El miércoles 17 de enero pasado Teresa María Díaz Nerio, joven dominicana de 36 años residente en Amsterdam, Holanda, salió de su casa con su mochila y computadora personal, sin decir adonde, y hasta el momento nada se sabe de ella.
Hija de una querida amiga feminista, Teresa María nació en Santo Domingo, un viernes santo 9 de abril del 1982 y dice su madre, que sintió desde que era pequeñita que iba a tener mucha sensibilidad, espiritualidad e inteligencia.
Y no se equivocó. En plena secundaria en el Colegio Montessori, en Santo Domingo, Teresa María captó el racismo en la sociedad, lo criticó y organizó una actividad de rechazo con otras compañeras. También participó entonces en el equipo de futbol femenino, ganándose el apodo de «la chica penalti». En esa misma época, comenzó su actividad en el teatro, participando en presentaciones y desarrollando ya su afición por las artes.
Terminando la secundaria, quiso ser antropóloga, pero como no había suficientes estudiantes en la UASD tuvo que desistir. Así que, a los 19 años fue a estudiar a Fine Arts, en la Academia Gerrit Rietveld, en Amsterdam, Holanda, donde duró 5 años de estudios de Arte, y fue premiada en el segundo lugar por la tesis de fin de carrera.
Es en ese país, Holanda, ha pasado los últimos 17 años, realizando presentaciones en diferentes países de Europa, siempre con la idea de que el Arte no debe ser comercializado y trabajando, literalmente, por arte, demostrando aquella gran sensibilidad que su madre descubrió en ella apenas al despuntar.
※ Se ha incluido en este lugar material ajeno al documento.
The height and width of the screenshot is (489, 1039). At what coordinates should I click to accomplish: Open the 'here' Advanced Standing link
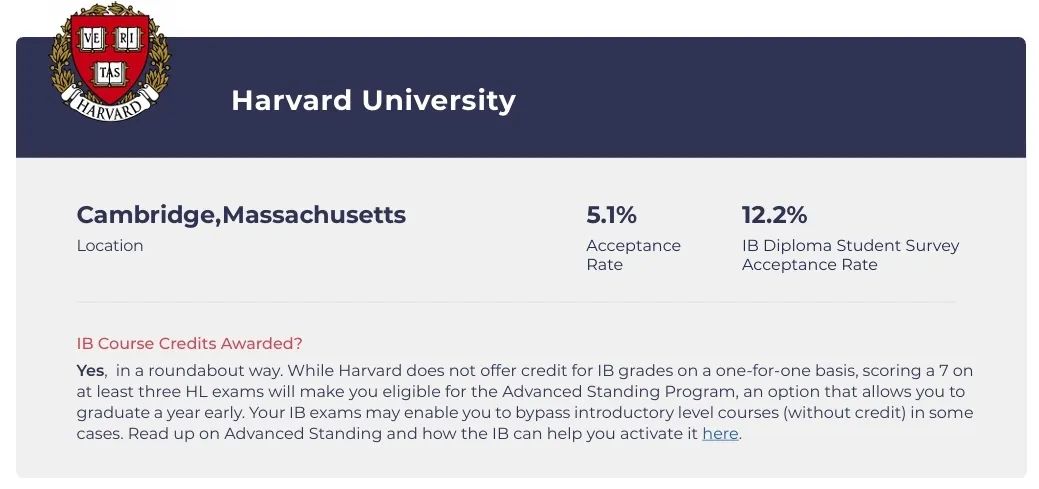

En los últimos 7 años Teresa, además de tocar el tema de la mujer negra y el del uso de la sexualidad, trabaja el del racismo en Holanda uniéndose al debate critico de los «perros negros» o Saint Peat, personajes usados en las festividades holandeses de Sainteklaas o San Nicolas, celebrado en diciembre cada año. Forma parte de un grupo internacional que anualmente se reúne en Berlin, Alemania, para considerar la descolinización de nuestros países latinoamericanos.
En el 2016, en una propuesta que mezcla el arte con la comida vegana, alquila y crea un espacio para los debates que llama «La Casa de Barro», es decir que una persona así de vital, activa y pensadora social no desaparece sin contarlo.
Buscada por la Policía holandesa, alertada la embajada dominicana allí, el círculo amplio de su entorno familiar y más, está sufriendo y piden a cualquiera que sepa un leve detalle, comunicarse allí, con las autoridades, y aquí, al teléfono (829)444-0054.
Para que aparezca Teresa María, una valiosa dominicana!